Young Women in Kenya Learn Entrepreneurial Skills

Using the business skills she learned through Young Women in Enterprise, 24-year-old Cecilia Katungwa (left) launched a a shop selling knitted goods. 

TechnoServe recently received a new grant from the Nike Foundation to continue an initiative to economically and socially empower young women in Kenya through 2012. The Young Women in Enterprise (YWE) program helps more than 3,000 adolescent girls and young women, ages 15 to 22, in low-income areas of urban Kenya, so they can avoid problems such as HIV/AIDS and go on to create employment-generating, women-owned businesses that support Kenya’s communities.

The YWE program comprises four components: training on using tools to plan, implement, and manage a small business; links to financing, with an emphasis on the importance of savings; mentorship guided by leading women entrepreneurs, among others; and mini-business plan competitions, which identify promising business ideas and enable talented entrepreneurs to further advance their businesses.

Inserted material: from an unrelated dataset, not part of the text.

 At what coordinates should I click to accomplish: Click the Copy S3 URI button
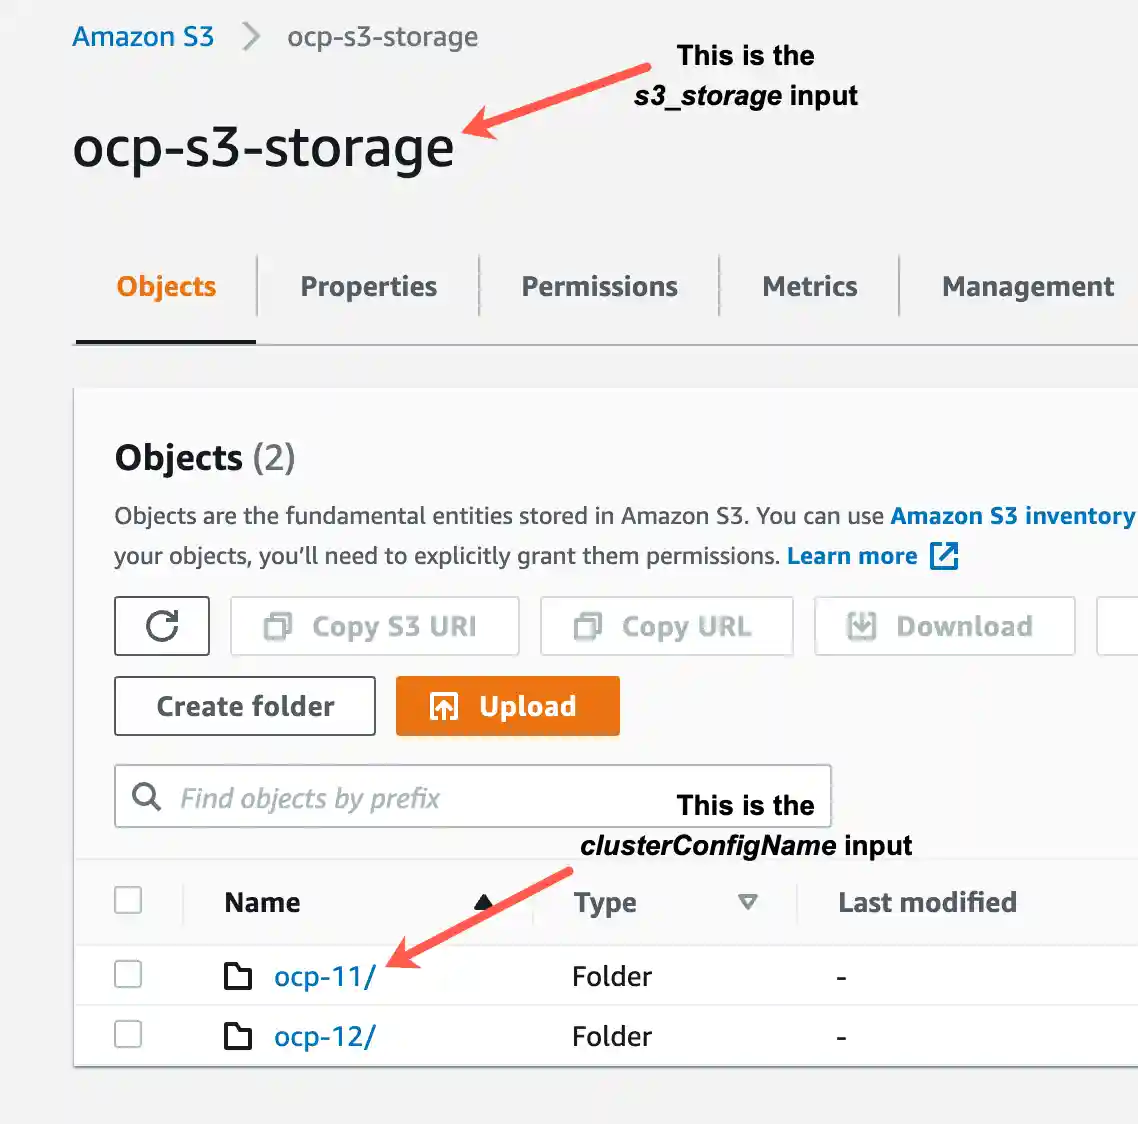[x=374, y=626]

The program, originally piloted in 2005, has already made a big difference in people’s lives. Joining a local YWE club was the impetus 24-year-old Cecilia Katungwa needed to stitch together her entrepreneurial vision of selling knitted goods. One of six siblings, Cecilia became responsible for her family’s welfare after her parents died. She managed to attain a secondary school education but lacked a steady income. Through YWE, she learned new business skills and used them, together with the $640 in seed capital she won in the YWE business plan competition, to launch a shop for her products. It currently employs two other young women. Cecilia believes that within 10 years she will be running a very successful business with many employees and locations.

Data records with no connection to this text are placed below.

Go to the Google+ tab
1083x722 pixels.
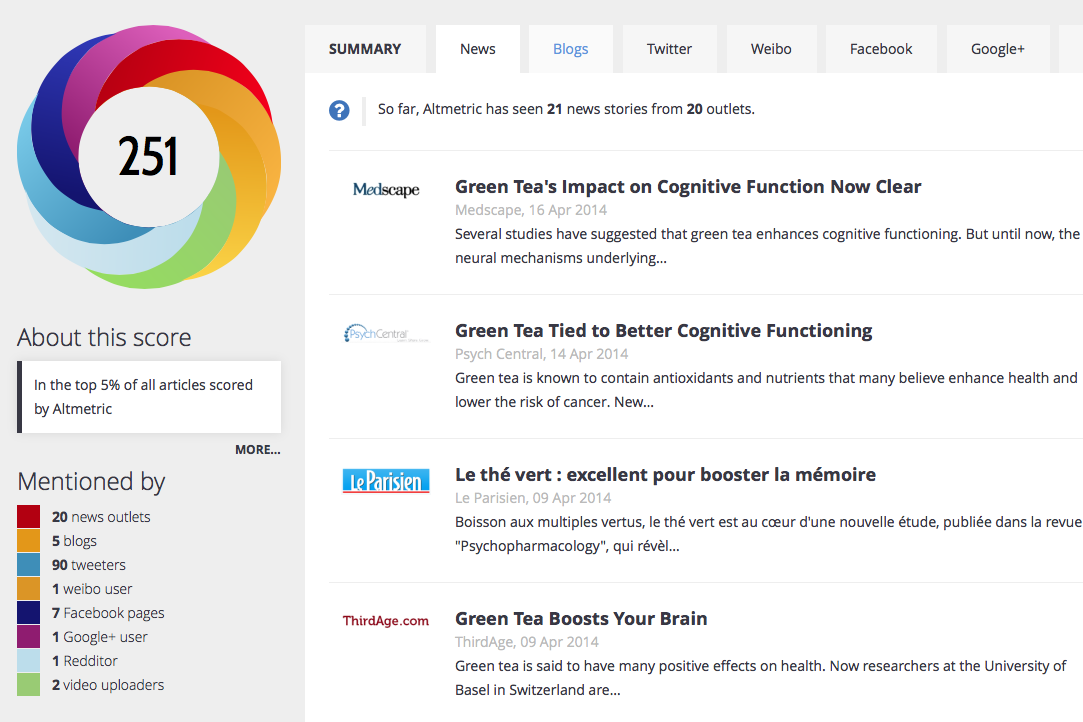click(997, 49)
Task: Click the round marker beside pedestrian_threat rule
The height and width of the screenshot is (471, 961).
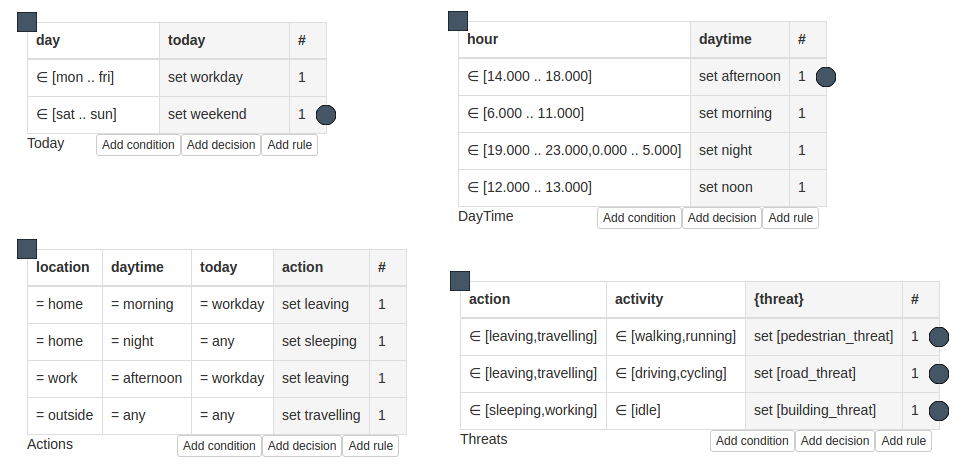Action: (939, 337)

The business skills, support network and life skills – such as HIV/AIDS awareness and prevention – obtained through YWE create new economic opportunities for participants such as Cecilia, helping them avoid the vulnerability that too often leads girls to become child brides or at risk for HIV/AIDS.

“Because of my business, I have choices that help keep me safe and HIV-free,” Cecilia says. “And today, I employ other girls from Nairobi’s slums so I can pass on what I learn and keep them HIV-free too.”